When I try to restart the job with “-f shred” I get the same error.

I am trying to troubleshoot this service that was installed by Someone Who Is No Longer With The Company, so am really groping here.

Is there another place I should be looking for more informative error logs?

Any advice appreciated.

@wleftwich, where the final folder “stream” (in enriched/good/run=2021-06-01-08-30-14/stream/) comes from? No folders are expected after the “run=” folder.

Also, if it fails again (after some time of shredding), perhaps you need to consider bumping EMR cluster as the data volume could be too high for the current EMR cluster configuration.

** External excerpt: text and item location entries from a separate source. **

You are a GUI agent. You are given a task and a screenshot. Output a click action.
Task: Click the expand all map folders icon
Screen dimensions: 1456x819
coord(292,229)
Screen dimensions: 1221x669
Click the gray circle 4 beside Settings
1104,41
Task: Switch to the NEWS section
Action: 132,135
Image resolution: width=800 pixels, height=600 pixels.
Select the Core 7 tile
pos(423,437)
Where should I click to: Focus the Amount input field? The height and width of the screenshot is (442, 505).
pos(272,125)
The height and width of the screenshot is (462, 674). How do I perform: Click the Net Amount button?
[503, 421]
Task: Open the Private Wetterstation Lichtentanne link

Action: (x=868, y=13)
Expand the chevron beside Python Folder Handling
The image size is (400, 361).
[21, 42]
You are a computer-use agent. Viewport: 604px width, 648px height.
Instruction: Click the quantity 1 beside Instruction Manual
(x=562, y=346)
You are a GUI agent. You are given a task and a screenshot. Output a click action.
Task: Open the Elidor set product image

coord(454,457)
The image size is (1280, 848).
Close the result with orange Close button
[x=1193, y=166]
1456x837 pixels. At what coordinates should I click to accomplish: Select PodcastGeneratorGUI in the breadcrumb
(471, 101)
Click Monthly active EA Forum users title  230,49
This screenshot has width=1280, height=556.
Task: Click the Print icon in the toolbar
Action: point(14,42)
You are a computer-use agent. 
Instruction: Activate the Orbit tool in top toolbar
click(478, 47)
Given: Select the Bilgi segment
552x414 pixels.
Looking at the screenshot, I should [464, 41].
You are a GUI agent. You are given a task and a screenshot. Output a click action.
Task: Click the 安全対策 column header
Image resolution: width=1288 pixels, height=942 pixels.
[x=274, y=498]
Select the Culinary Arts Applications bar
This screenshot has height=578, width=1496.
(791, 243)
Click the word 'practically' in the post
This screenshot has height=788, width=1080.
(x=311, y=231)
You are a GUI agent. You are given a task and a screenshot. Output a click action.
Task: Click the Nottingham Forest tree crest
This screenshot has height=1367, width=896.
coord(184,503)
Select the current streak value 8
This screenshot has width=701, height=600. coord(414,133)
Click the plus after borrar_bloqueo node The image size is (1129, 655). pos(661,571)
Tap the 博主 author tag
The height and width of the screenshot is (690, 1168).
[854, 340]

Hi @ihor, thanks for the fast reply.

I don’t know where the /stream comes from – it is not in the emr-etl-runner config.yml:
assets: s3://snowplow-hosted-assets
encrypted: false
enriched: {archive: ‘s3://rr-snowplow-events-e2-prod/enriched/archive’, bad: ‘s3://rr-snowplow-events-e2-prod/enriched/bad’,
errors: null, good: ‘s3://rr-snowplow-events-e2-prod/enriched/good’, stream: ‘s3://rr-snowplow-enriched-stream-e2-prod’}
jsonpath_assets: s3://rr-snowplow-cloudfront-iglu-central/jsonpaths/
log: s3://rr-snowplow-events-e2-prod/emr_logs
shredded: {archive: ‘s3://rr-snowplow-events-e2-prod/shredded/archive’, bad: ‘s3://rr-snowplow-events-e2-prod/shredded/bad’,
errors: null, good: ‘s3://rr-snowplow-events-e2-prod/shredded/good’}
consolidate_shredded_output: false
region: <%= ENV[‘RR_SNOWPLOW_REGION’] %>

Maybe it is coming from the folder?

~ $ aws s3 ls s3://rr-snowplow-enriched-stream-e2-prod/
PRE stream/
2020-09-03 06:51:55 0 stream_$folder$

At any rate I will try just moving all the *.gz up a level.`

Thanks again @ihor. I followed both your suggestions and got back in business.

– Wade

Hey @wleftwich, glad to hear that.

Maybe it is coming from the folder?

It shouldn’t unless your S3 Loader is configured to upload the streamed data to that folders. At staging step the files are simply moved from enriched:stream to enriched:good location as per this dataflow diagram.